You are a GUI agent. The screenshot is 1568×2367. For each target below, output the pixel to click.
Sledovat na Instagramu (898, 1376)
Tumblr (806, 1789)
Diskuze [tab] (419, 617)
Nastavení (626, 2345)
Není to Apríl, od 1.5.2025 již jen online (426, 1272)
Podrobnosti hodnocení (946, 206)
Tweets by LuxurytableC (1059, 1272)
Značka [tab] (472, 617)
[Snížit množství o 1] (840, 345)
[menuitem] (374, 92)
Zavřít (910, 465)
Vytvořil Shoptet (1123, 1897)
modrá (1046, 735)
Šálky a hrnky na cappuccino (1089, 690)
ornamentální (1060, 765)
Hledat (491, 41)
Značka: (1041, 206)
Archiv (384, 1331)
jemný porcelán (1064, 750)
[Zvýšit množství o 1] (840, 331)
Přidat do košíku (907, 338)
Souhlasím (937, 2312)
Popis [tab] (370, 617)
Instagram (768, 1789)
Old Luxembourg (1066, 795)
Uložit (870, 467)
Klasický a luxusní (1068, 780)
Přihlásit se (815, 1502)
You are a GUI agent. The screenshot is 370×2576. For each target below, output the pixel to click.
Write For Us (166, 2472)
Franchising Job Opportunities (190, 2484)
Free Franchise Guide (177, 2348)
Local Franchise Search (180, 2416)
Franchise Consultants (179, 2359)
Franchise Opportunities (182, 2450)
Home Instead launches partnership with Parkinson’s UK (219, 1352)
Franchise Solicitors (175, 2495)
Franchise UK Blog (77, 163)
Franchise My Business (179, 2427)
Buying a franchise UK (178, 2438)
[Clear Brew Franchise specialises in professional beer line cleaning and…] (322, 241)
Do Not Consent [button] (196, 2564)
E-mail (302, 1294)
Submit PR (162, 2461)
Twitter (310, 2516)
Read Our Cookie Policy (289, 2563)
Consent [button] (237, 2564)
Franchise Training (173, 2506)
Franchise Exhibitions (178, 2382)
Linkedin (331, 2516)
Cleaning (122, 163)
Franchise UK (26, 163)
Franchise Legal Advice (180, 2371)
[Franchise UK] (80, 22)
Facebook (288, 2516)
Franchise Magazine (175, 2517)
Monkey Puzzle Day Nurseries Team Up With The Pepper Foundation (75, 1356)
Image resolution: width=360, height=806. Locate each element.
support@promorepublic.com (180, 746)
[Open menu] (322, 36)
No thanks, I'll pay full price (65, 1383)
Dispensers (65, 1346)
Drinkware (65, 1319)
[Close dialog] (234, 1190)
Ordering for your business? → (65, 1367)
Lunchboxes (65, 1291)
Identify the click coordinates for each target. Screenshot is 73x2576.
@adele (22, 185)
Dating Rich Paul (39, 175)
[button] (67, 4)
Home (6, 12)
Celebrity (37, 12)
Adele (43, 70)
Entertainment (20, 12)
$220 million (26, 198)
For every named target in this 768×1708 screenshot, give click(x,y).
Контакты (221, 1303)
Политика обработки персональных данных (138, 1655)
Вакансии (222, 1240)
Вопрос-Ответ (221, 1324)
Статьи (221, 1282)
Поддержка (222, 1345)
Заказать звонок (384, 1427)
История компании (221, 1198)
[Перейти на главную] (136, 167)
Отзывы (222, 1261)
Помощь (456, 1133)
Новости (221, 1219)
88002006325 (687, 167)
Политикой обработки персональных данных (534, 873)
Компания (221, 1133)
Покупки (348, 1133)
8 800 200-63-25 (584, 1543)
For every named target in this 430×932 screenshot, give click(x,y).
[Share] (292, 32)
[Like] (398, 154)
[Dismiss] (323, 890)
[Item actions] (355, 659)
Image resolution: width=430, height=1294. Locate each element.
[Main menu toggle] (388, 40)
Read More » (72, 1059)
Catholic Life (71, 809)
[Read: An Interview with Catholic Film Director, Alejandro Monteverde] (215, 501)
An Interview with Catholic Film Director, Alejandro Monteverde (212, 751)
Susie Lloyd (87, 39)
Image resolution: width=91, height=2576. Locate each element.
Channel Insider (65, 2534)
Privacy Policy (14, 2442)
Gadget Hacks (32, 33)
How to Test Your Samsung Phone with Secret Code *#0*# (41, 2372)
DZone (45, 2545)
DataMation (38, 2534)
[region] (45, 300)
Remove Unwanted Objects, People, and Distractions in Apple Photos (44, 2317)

● **EXERCISE INSTRUCTIONS**
Produce only the lines from the line containing "Nastavení (626, 2345)" through the line containing "Read Our Cookie Policy (289, 2563)", inclusive of both, exactly as they stand in the entries above.

● **RESPONSE FOR THIS EXERCISE**
Nastavení (626, 2345)
Není to Apríl, od 1.5.2025 již jen online (426, 1272)
Podrobnosti hodnocení (946, 206)
Tweets by LuxurytableC (1059, 1272)
Značka [tab] (472, 617)
[Snížit množství o 1] (840, 345)
[menuitem] (374, 92)
Zavřít (910, 465)
Vytvořil Shoptet (1123, 1897)
modrá (1046, 735)
Šálky a hrnky na cappuccino (1089, 690)
ornamentální (1060, 765)
Hledat (491, 41)
Značka: (1041, 206)
Archiv (384, 1331)
jemný porcelán (1064, 750)
[Zvýšit množství o 1] (840, 331)
Přidat do košíku (907, 338)
Souhlasím (937, 2312)
Popis [tab] (370, 617)
Instagram (768, 1789)
Old Luxembourg (1066, 795)
Uložit (870, 467)
Klasický a luxusní (1068, 780)
Přihlásit se (815, 1502)
You are a GUI agent. The screenshot is 370×2576. For each target below, output the pixel to click.
Write For Us (166, 2472)
Franchising Job Opportunities (190, 2484)
Free Franchise Guide (177, 2348)
Local Franchise Search (180, 2416)
Franchise Consultants (179, 2359)
Franchise Opportunities (182, 2450)
Home Instead launches partnership with Parkinson’s UK (219, 1352)
Franchise Solicitors (175, 2495)
Franchise UK Blog (77, 163)
Franchise My Business (179, 2427)
Buying a franchise UK (178, 2438)
[Clear Brew Franchise specialises in professional beer line cleaning and…] (322, 241)
Do Not Consent [button] (196, 2564)
E-mail (302, 1294)
Submit PR (162, 2461)
Twitter (310, 2516)
Read Our Cookie Policy (289, 2563)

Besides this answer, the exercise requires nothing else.